I’ve just come back from the Hot Docs press conference and learned that Anthony Minghella has died. This breaks my heart a little bit.
Minghella made one of the finest romances of the 1990s — and no, I don’t mean “The English Patient”, though that was an entirely decent picture. I’m talking about “Truly Madly Deeply”, a piercing little drama about grief, loss and self-sacrifice that grows only more powerful with multiple viewings.
I had the pleasure of interviewing Minghella twice, when he came to Toronto on the promotional tours for “The Talented Mr. Ripley” and “Cold Mountain”. And “pleasure” is the operative word; he was a genuine, generous man who seemed to really enjoy trading theories about what his films meant, and whether he’d succeeded in getting his ideas through the screen.
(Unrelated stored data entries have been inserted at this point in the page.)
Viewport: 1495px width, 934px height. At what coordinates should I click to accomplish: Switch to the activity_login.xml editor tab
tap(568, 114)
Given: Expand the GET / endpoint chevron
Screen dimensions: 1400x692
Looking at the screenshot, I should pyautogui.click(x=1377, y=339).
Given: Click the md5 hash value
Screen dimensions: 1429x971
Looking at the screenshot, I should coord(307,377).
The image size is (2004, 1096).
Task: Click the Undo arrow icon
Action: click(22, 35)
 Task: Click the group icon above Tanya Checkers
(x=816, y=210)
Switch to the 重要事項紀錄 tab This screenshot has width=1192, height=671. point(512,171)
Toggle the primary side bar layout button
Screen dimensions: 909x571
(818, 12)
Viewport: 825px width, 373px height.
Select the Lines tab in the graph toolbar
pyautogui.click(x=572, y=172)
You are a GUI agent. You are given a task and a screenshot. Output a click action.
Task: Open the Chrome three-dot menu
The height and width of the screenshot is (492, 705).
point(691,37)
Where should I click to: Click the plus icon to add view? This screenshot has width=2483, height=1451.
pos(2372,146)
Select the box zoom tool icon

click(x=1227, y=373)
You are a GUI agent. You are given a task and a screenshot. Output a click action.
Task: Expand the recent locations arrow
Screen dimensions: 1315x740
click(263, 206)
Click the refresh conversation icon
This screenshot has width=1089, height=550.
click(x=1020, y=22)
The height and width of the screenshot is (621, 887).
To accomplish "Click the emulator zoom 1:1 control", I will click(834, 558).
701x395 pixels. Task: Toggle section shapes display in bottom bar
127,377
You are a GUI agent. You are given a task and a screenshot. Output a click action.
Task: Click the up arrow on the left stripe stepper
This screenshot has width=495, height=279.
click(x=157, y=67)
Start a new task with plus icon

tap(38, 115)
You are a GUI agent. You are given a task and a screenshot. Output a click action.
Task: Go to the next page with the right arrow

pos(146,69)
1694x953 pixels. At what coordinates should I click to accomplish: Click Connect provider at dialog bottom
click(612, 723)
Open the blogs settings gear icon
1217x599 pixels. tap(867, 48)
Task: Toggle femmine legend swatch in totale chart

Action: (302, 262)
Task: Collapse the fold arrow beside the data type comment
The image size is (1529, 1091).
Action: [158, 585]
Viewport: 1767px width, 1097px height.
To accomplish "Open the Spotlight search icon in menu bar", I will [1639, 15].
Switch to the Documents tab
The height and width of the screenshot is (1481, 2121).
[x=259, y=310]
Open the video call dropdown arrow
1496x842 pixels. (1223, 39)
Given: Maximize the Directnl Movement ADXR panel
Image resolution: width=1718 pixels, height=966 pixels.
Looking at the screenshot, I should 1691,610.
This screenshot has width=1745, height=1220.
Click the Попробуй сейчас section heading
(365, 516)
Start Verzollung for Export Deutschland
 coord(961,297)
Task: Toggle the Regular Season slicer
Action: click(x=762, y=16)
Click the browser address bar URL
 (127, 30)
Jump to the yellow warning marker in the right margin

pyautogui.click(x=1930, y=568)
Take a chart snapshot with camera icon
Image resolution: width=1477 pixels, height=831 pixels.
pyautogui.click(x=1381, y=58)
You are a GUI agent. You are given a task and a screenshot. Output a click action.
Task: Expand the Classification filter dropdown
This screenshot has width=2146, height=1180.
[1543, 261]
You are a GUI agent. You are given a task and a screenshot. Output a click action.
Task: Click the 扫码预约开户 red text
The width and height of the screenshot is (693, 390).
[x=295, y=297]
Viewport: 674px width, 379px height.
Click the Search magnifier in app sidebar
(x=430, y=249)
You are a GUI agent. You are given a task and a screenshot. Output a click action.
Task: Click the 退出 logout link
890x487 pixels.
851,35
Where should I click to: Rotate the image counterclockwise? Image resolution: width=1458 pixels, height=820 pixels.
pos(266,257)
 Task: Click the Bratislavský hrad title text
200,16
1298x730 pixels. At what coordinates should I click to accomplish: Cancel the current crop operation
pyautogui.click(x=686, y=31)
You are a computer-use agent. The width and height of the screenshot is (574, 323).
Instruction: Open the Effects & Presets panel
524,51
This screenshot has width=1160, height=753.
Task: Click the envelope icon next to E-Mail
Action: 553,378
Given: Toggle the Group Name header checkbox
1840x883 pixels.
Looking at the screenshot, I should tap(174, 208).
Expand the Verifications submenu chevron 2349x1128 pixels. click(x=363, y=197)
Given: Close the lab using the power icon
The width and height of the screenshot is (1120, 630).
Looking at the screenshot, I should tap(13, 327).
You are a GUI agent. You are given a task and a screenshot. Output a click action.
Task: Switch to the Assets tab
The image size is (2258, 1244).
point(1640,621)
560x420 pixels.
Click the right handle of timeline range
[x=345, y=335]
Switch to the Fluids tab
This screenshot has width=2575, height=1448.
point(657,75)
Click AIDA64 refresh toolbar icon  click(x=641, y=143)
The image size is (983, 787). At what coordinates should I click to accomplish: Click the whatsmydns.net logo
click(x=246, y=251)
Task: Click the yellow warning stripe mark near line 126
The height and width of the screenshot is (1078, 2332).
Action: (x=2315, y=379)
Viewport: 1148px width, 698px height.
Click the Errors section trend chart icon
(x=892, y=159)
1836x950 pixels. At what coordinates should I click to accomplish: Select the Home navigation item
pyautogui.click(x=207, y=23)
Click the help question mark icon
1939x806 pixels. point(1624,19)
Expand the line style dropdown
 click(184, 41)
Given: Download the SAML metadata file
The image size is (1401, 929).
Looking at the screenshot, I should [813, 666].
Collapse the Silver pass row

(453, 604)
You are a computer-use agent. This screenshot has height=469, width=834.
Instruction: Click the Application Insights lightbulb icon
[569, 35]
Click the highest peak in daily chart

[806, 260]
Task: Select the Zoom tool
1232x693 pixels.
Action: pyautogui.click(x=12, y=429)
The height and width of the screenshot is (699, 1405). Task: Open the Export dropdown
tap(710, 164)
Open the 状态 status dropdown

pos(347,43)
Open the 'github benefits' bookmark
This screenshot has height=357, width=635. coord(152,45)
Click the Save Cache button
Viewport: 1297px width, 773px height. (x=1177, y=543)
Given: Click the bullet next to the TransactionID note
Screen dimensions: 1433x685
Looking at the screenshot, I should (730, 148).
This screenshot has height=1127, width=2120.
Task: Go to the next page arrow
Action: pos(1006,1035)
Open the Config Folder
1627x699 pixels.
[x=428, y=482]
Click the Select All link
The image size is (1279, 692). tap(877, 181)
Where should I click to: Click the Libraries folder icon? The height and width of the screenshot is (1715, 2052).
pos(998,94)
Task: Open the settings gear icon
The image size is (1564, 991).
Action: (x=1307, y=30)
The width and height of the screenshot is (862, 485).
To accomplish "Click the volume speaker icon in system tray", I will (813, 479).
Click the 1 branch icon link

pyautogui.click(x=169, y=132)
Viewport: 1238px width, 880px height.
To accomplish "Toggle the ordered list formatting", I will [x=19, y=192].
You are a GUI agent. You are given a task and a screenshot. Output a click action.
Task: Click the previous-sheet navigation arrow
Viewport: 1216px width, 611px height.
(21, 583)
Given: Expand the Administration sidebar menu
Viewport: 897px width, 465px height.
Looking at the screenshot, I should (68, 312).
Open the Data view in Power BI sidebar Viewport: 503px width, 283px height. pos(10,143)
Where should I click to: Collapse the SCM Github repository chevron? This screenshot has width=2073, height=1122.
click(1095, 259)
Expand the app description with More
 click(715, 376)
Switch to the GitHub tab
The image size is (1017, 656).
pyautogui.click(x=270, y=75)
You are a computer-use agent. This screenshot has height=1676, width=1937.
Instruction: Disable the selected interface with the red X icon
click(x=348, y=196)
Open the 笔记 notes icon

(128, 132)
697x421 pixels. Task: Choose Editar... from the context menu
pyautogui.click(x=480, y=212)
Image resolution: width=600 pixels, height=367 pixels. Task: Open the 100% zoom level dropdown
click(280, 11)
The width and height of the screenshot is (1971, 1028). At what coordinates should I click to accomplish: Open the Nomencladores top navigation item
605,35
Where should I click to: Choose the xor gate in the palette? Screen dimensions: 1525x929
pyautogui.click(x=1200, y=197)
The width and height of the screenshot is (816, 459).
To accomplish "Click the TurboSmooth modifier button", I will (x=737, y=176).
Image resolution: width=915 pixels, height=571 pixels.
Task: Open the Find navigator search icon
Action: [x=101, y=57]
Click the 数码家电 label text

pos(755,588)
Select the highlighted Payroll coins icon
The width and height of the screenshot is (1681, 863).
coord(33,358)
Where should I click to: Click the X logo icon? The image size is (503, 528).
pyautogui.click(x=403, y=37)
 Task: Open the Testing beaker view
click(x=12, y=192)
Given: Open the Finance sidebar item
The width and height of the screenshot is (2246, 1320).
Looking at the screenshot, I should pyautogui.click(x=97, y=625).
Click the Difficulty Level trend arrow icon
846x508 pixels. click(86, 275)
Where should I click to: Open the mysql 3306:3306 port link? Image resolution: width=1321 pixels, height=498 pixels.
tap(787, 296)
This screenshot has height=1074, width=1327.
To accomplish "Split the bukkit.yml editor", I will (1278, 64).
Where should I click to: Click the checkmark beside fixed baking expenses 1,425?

And he had a terrific laugh.
He appears, very briefly, as a television interviewer at the end of “Atonement”; it’s director Joe Wright’s attempt to imply an endorsement of his wholesale appropriation of the grandeur of Minghella’s “The English Patient”. Whether that was Minghella’s intention, I can’t say; I’d hoped to ask him about it at the London film festival last year — I knew he’d give me an honest answer — but our paths never quite crossed.
Damn it. Damn it, damn it, damn it.
If you haven’t seen “Truly Madly Deeply”, find it and watch it tonight. I can almost guarantee you have nothing better to do.